Section 10 (62V.08) requires the Marketplace to submit a report to the legislature by January 15, 2015, and each January 15 thereafter, on the performance of the Marketplace operations; meeting the Marketplace’s responsibilities; an accounting of the budget activities; practices and procedures that have been implemented to ensure compliance with data practice laws; and the effectiveness of the outreach and implementation activities of the Marketplace in reducing the rate of uninsured.  Also requires the Marketplace to publish its administrative and operational costs on the Web site, including the premiums and federal premium subsidies collected, the source of revenue received, the amount of other fees collected to support operations, and any misuse of funds identified.

Section 11 (62V.09) states that the board and its advisory committees do not expire, except as specified in section 62V.04, subdivision 13, and that the board and its advisory committees are not subject to review or sunsetting under chapter 3D. 

Section 12 (62V.10) provides that nothing in this chapter infringes on the right of a Minnesota citizen not to participate in the Marketplace.

Section 13 (62V.11) establishes a legislative oversight committee of five senators and five representatives to review the operations of the Minnesota Insurance Marketplace and recommend necessary changes in policy, implementation, and statutes to the board and legislature.  The committee is required to meet at least once a year and the Minnesota Insurance Marketplace is required to present to the committee its annual report, as well as all other required reports.  The estimated costs to fund the operations of the Marketplace must be submitted to the committee for review.  The proposed rules adopted under section 62V.05, subdivision 8, paragraph (b), must be submitted to the committee for review.

Section 14, paragraph (a) authorizes the Commissioner of Minnesota Management and Budget (MMB) to exercise all responsibilities of the Marketplace under sections 62V.03 and 62V.05, until the board has established bylaws, policies, and procedures as required under section 62V.05, subdivision 1, paragraph (d).  MMB is exempt from the same statutory provisions as the board (chapter 14, including section 14.386; and section 16A.386), while exercising the authorities and responsibilities of the board.

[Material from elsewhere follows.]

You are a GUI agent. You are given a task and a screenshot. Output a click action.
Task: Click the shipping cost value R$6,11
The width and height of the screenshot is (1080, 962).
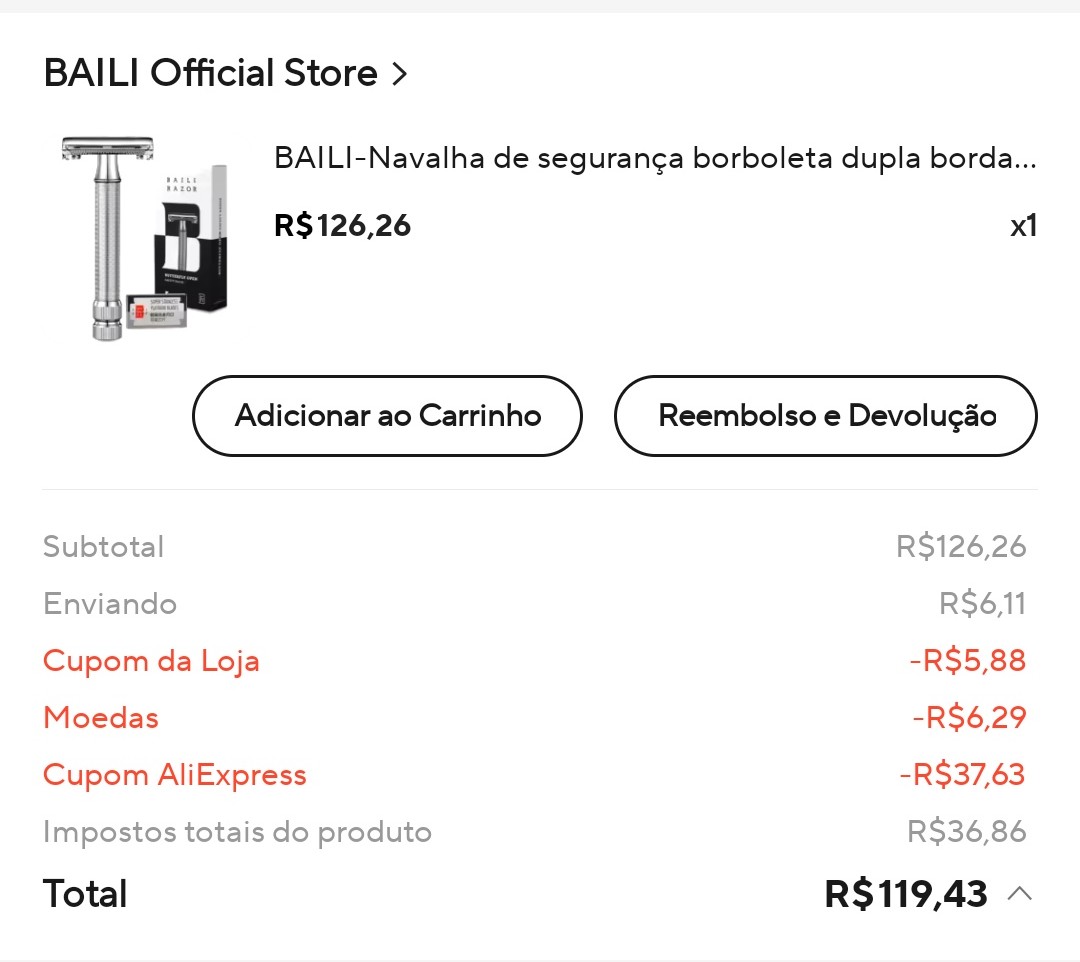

Paragraph (b) states that upon the establishment of required bylaws, policies, and procedures, all personnel, assets, contracts, obligations, and funds managed by the Marketplace shall be transferred to the board and existing personnel managed by the Commissioner of Management and Budget shall staff the board upon enactment.

Section 15 states that the Commissioner of Commerce, in consultation with the Board of Directors of the Minnesota Comprehensive Health Association (MCHA), has the authority to develop and implement the phase out and eventual termination of coverage provided by MCHA, beginning no sooner than January 1, 2014, or upon the effective date of the operation of the Minnesota Insurance Marketplace, whichever is later, and that the plan must ensure the least amount of disruption to the enrollees' health coverage.  Member assessments established under section 62E.11 shall take into consideration any phase out of coverage implemented under this section.

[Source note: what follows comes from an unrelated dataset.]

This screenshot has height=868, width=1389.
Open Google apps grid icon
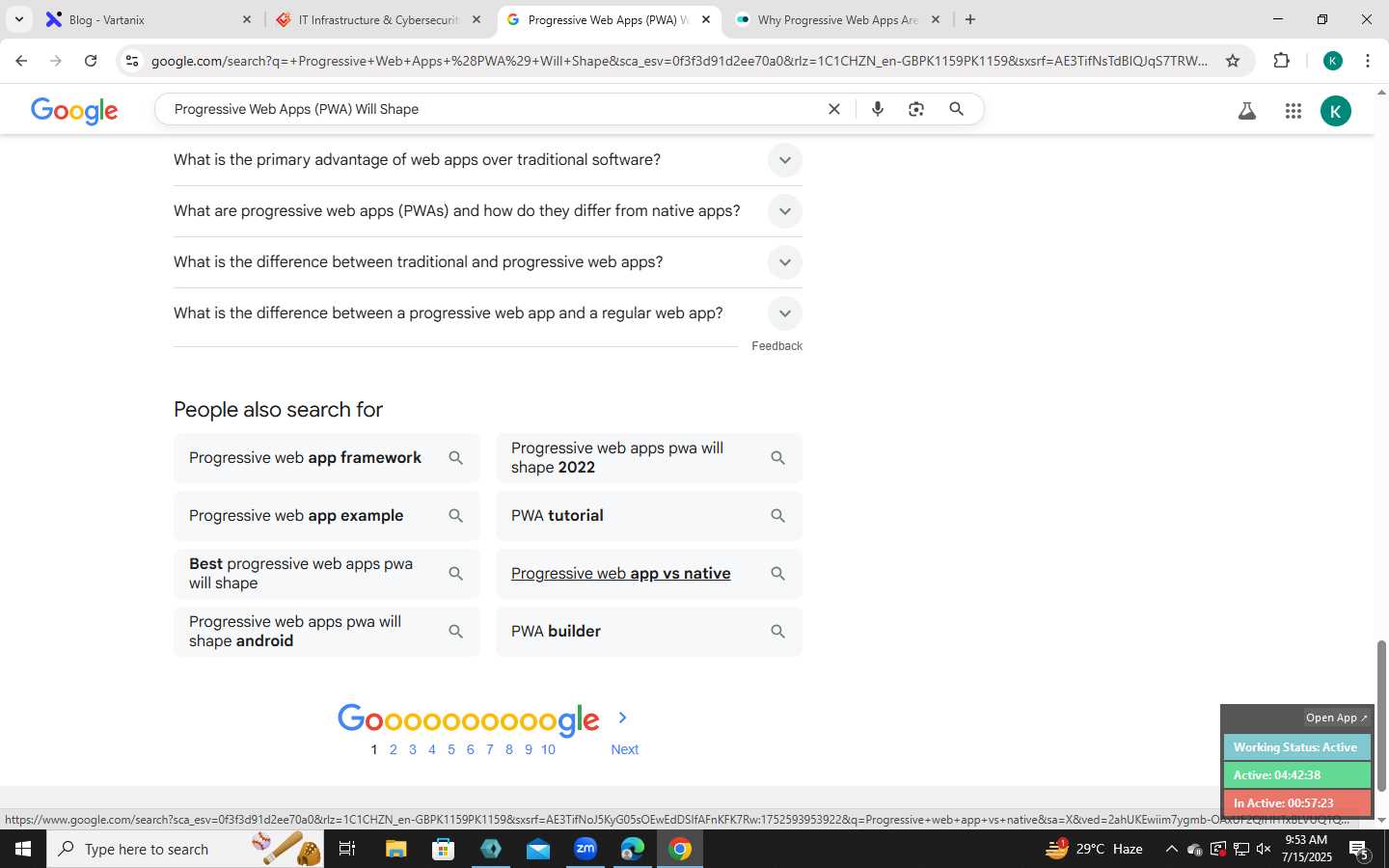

Section 16 requires the board to submit a report to the legislature on the appeals process for eligibility determinations that the board is required to establish under section 62V.05, subdivision 6.

Section 17 requires the Minnesota Insurance Marketplace to take necessary action regarding multiemployer health plans on or after the date that final federal regulations are adopted regarding the treatment of multiemployer plans to:  (1) ensure that multiemployer plans are notified of the final federal rules; (2) conform policies and procedures to the federal rules; and (3) permit multiemployer plans to participate in the Marketplace to the extent permitted by federal rules.

Section 18 states that this act is effective the day following final enactment, and that any actions taken by state agencies in the furtherance of the design, development, and implementation of the Marketplace prior to the effective date shall be considered actions taken by the Marketplace.  This section also states that health plan and dental plan coverage through the Marketplace is effective January 1, 2014.